>> begin LISTED RECORDS

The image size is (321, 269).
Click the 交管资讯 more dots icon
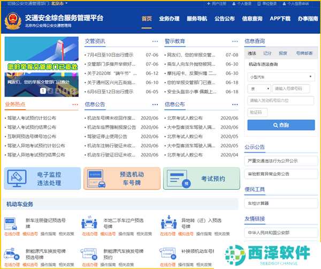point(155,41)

>> end LISTED RECORDS
>> begin LISTED RECORDS

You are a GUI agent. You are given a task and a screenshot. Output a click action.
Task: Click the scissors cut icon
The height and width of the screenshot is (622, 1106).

>> end LISTED RECORDS

◆ WRITTEN REQUEST ◆
Transcribe the lines of the data starting at the line containing "You are a GUI" and ending at the line containing "The height and", including both.

◆ RESULT ◆
You are a GUI agent. You are given a task and a screenshot. Output a click action.
Task: Click the scissors cut icon
The height and width of the screenshot is (622, 1106).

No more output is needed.